Le DIP et les mots écorchés
En élève très appliqué, le Département de l'Instruction publique (DIP) rédige des circulaires en indiquant à l'aide d'un procédé typographique, notamment de tirets, le féminin et le masculin des noms (et également le pluriel).
Le courrier, ainsi libellé, prend une étrange allure, avec des mots écorchés et même charcutés, comme dans l'exemple ci-dessous :
« Si un-e-des enseignant-e-s expérimenté-e-s et un-e-des chargé-e-s d'enseignement ou un-e-des suppléant-e-s désirent former un-e équipe, il-elle-s doit-vent informer un-une-des directeur-s-trice-s auquel-à-laquelle-auxquel-les-s il-elle- est-sont rattaché-e-s. Toutefois, seul-e-s le-la-les enseignant-e-s concerné-e-s et qui en fera-ont la demande auprès de son-sa-leur directeur-trice-s attitré-e-s pourra-ront bénéficier de cette disposition. Le-la-les enseignant-e-s qui utilise-ent ce mode de fonctionnement est-sont tenu-e-s d'en informer le-la-les responsable-s légal-e-aux de ses-leurs élèves et d'aviser son-sa remplaçant-e » :
Si en lisant ce texte aucun agacement ne vous a saisi, vous pouvez abandonner ici la lecture de ce papier qui ne vous concerne pas.

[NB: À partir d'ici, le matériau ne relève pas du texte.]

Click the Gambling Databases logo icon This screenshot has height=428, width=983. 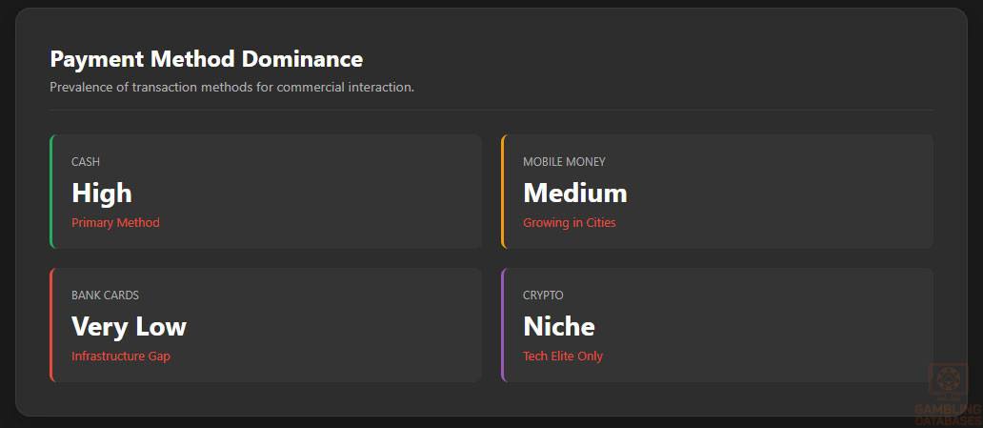coord(948,381)
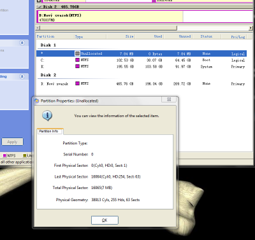
Task: Click the NTFS icon for K: partition
Action: click(x=78, y=66)
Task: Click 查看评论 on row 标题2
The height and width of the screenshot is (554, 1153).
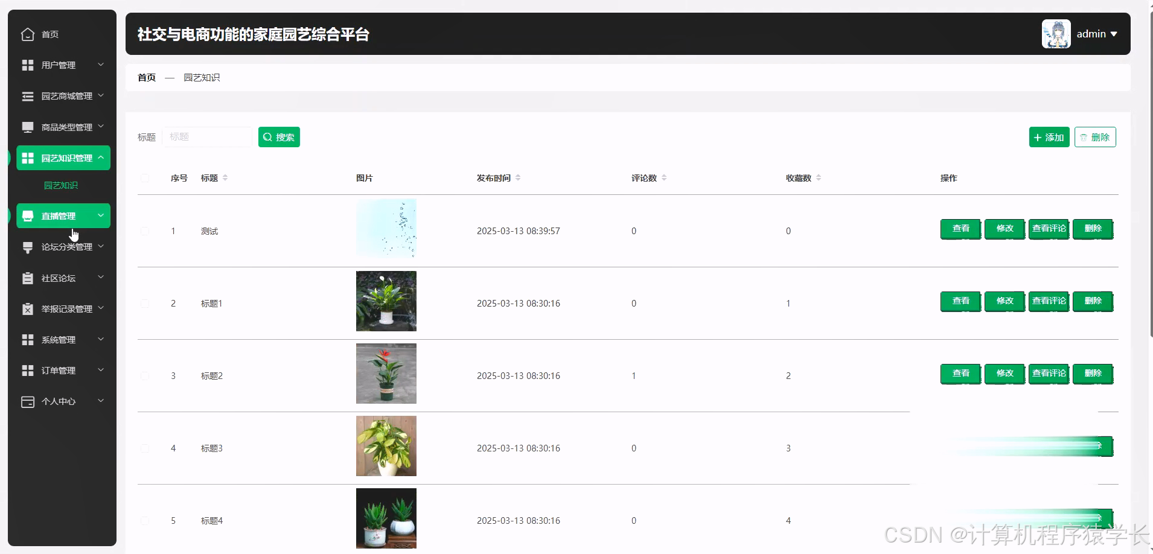Action: pos(1048,374)

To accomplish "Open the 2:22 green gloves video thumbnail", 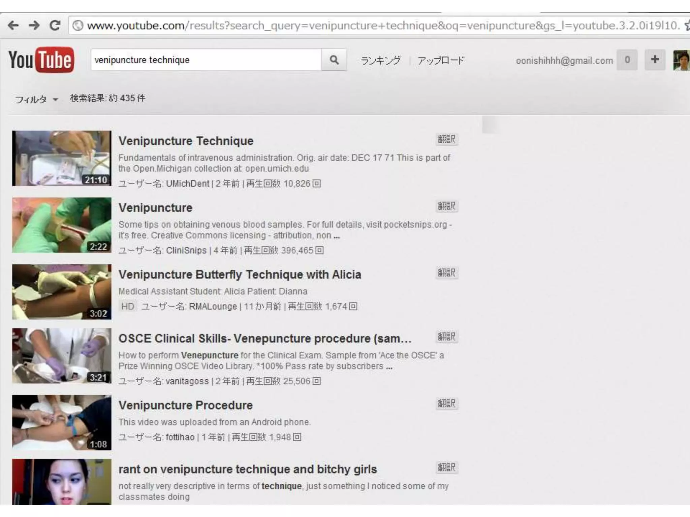I will 62,225.
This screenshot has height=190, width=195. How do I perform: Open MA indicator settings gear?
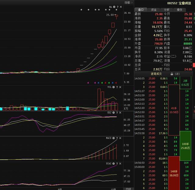[114, 7]
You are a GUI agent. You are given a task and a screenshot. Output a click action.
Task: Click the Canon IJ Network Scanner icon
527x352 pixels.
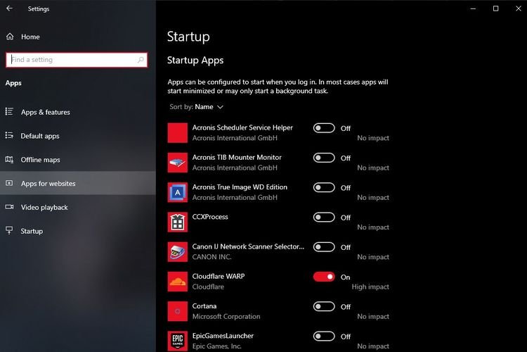pos(178,252)
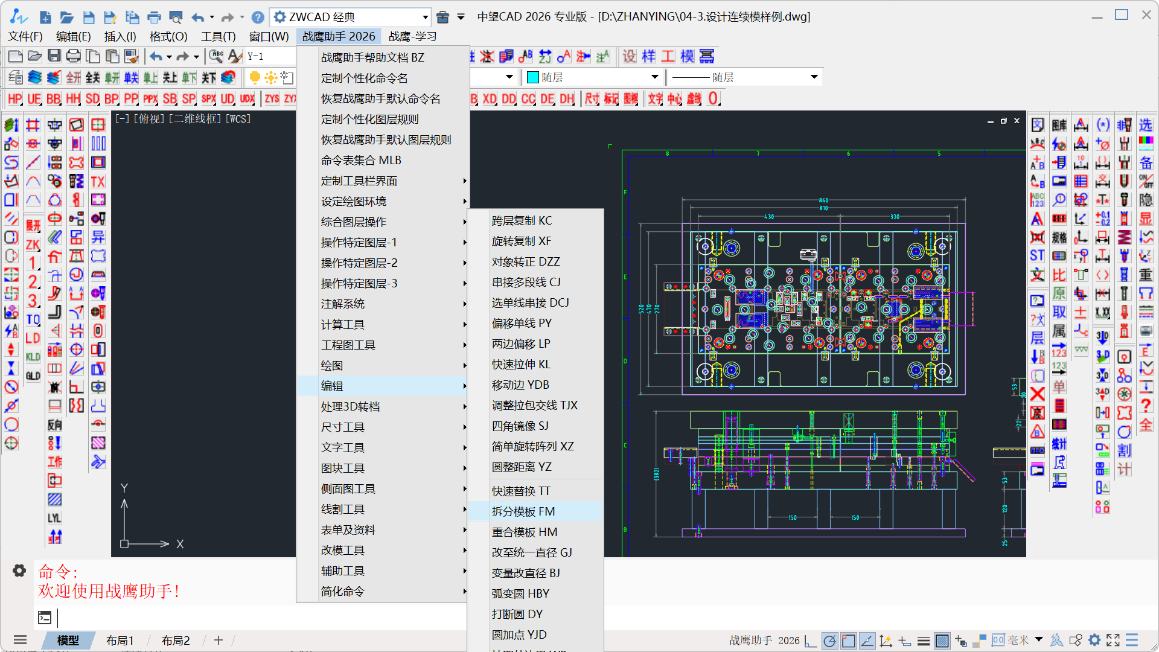Open the ZWCAD 经典 workspace dropdown

pos(425,17)
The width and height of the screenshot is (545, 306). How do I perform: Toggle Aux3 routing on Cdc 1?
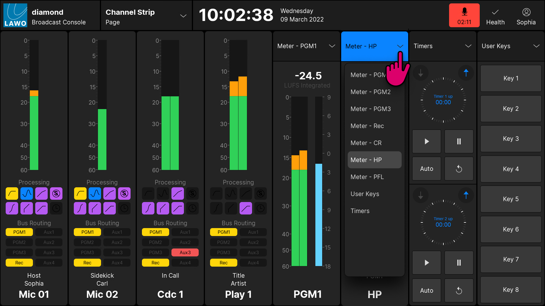(x=185, y=252)
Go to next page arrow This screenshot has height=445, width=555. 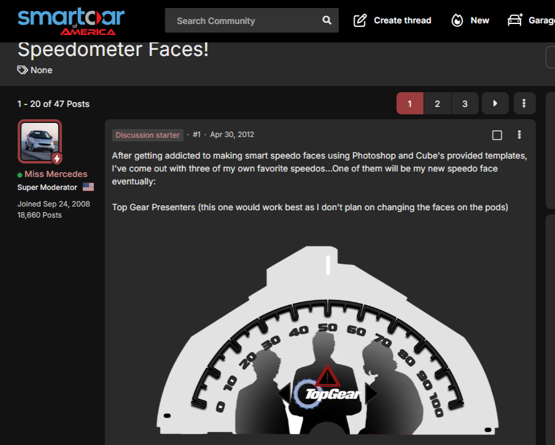(495, 104)
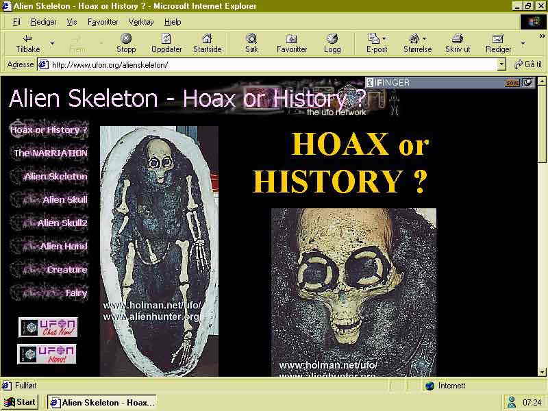
Task: Click the Gå til button
Action: point(527,65)
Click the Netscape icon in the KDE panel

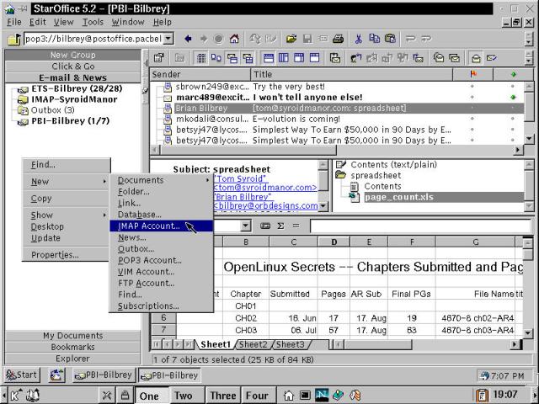pos(322,395)
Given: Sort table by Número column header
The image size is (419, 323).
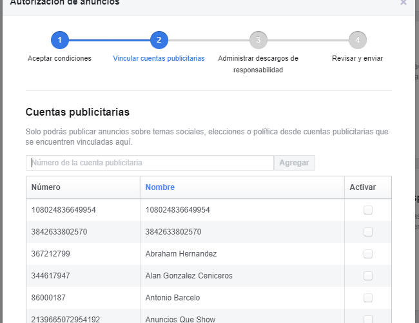Looking at the screenshot, I should pos(46,187).
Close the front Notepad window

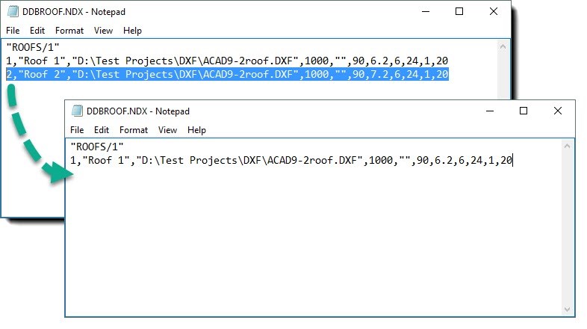pos(557,111)
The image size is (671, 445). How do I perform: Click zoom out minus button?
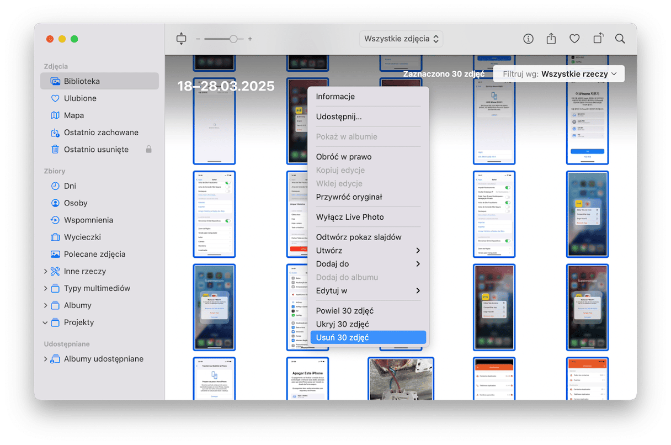pos(198,39)
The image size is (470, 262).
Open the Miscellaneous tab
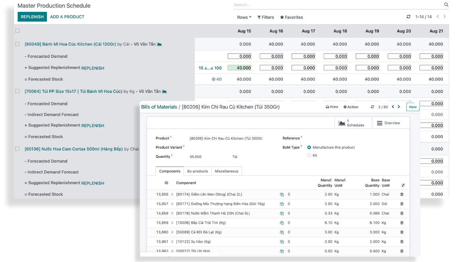coord(226,171)
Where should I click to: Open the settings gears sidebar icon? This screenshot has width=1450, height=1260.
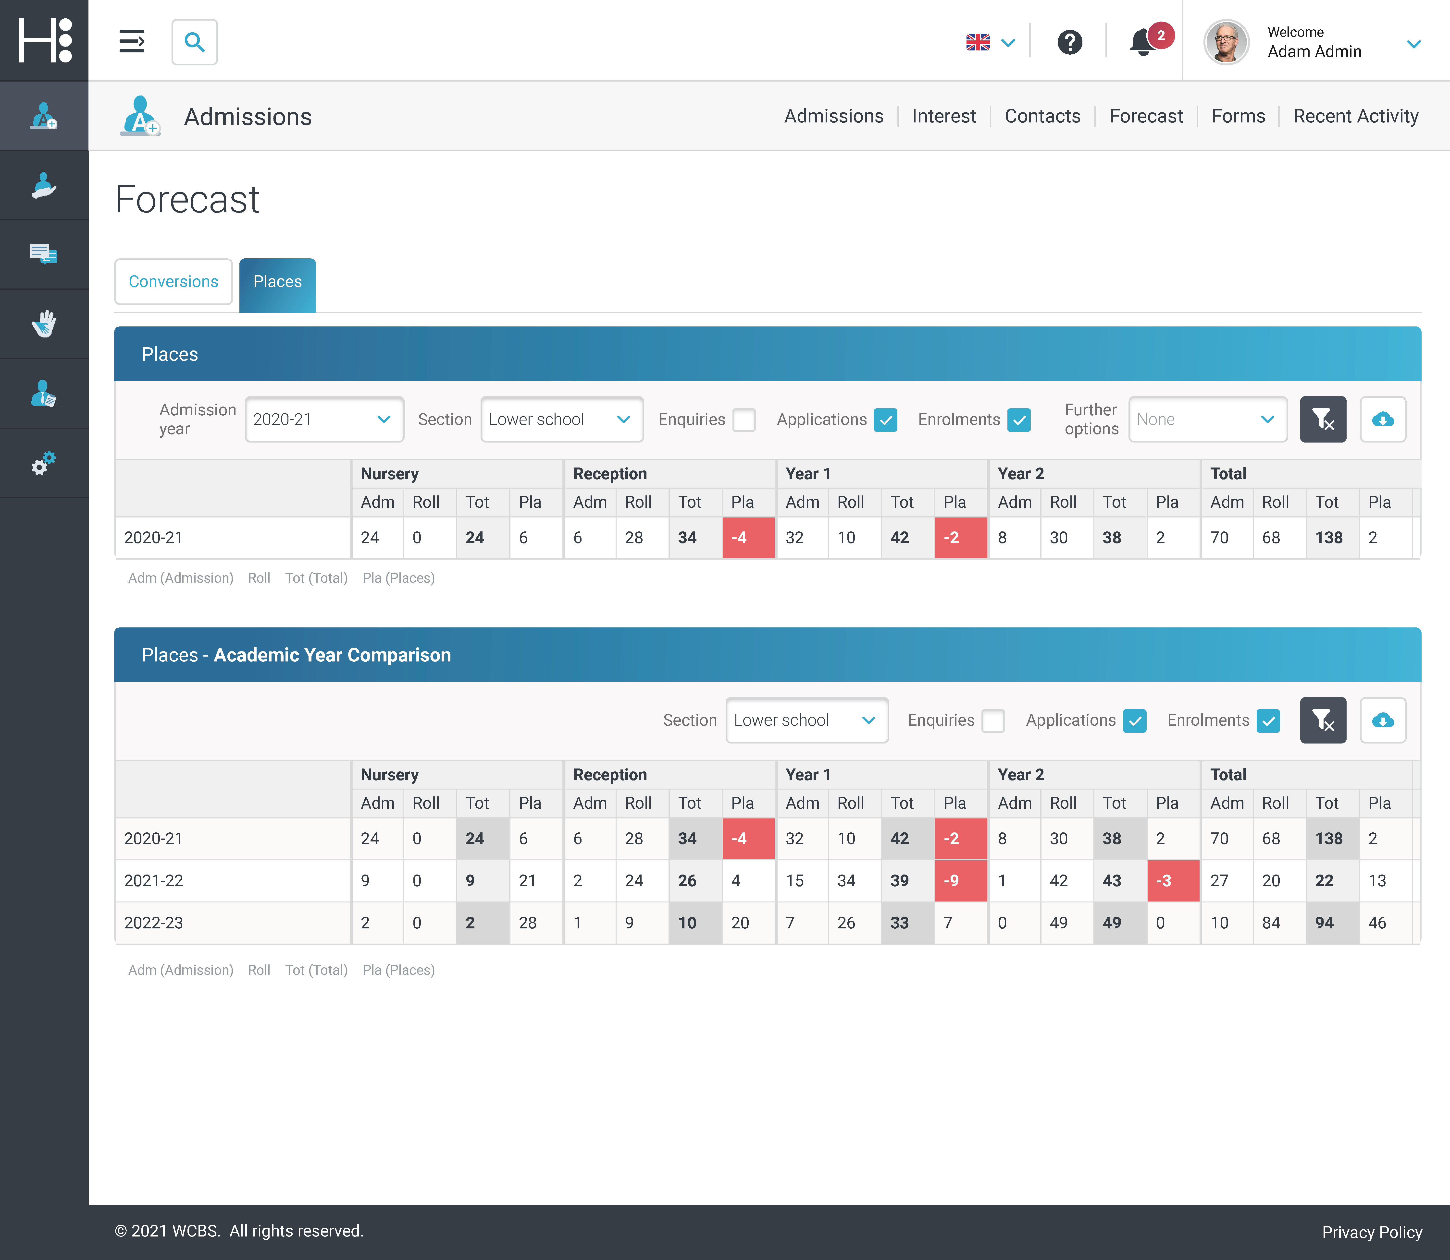point(44,463)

Pour les autres, je continue. Bon, j'ai peut-être un peu exagéré le trait, mais à peine, car l'exemple donné ci-dessus est bien tiré d'un courrier reçu, il y a peut-être deux ans, dans les écoles primaires genevoises.
Si, j'ai choisi cet exemple, c'est qu'il est illustratif d'un traitement de la langue, très pratiqué dans notre canton (et je crois également dans le canton de Vaud), non seulement au sein du département de l'instruction publique, mais également dans d'autres départements.
En effet, il semble qu'on confonde, à Genève, la fonction et le sexe ou bien qu'il existe une volonté d'instrumentaliser la langue, pour instrumentaliser l'humain...
Toutefois, cette maltraitance de la langue est d'autant plus problématique lorsqu'elle est pratiquée dans le monde scolaire et par ses dirigeants. En effet, l'école, lieu de formation de la jeunesse, ne devrait-elle pas se montrer extrêmement respectueuse envers notre belle langue française ?
Car, l'école, tout particulièrement, devrait être un bastion de résistance, le lieu où l'on apprend que bien penser, c'est, avant tout, avoir une attention toute particulière au langage, avoir le souci du terme exact et précis afin d'augmenter notre compréhension du monde.
A dire vrai, les mots ne sont pas que de simples objets utilitaires que l'on peut modeler à sa convenance ou pour satisfaire une idéologie. Ils impriment un rapport à soi-même et aux autres. La tyrannie ne commence-t-elle pas toujours par la dépossession du langage ? N'enlève-t-on pas d'abord la chair des mots, pour écorcher l'humain ou pour avoir, au bout de la mire, le contrôle des comportements ?
La vigilance ne devrait pas se relâcher. Mais, à cet égard, la diffusion par voie informatique du courrier n'aide pas. Car, sous forme de papier, un courrier, avec une langue si charcutée, ne peut que nous tomber littéralement des mains. Impossible de poursuivre la lecture ! Tandis qu'avec l'informatique (qui permet une augmentation exponentielle d'envois), submergé par tant de missives, l'œil se fait distrait. D'ailleurs, on ne lit pas un écran, mais on le parcourt des yeux.
Bref, si l'écran nous permet d'économiser notre adrénaline, il endort aussi peut-être quelques principes de civilisation et de liberté.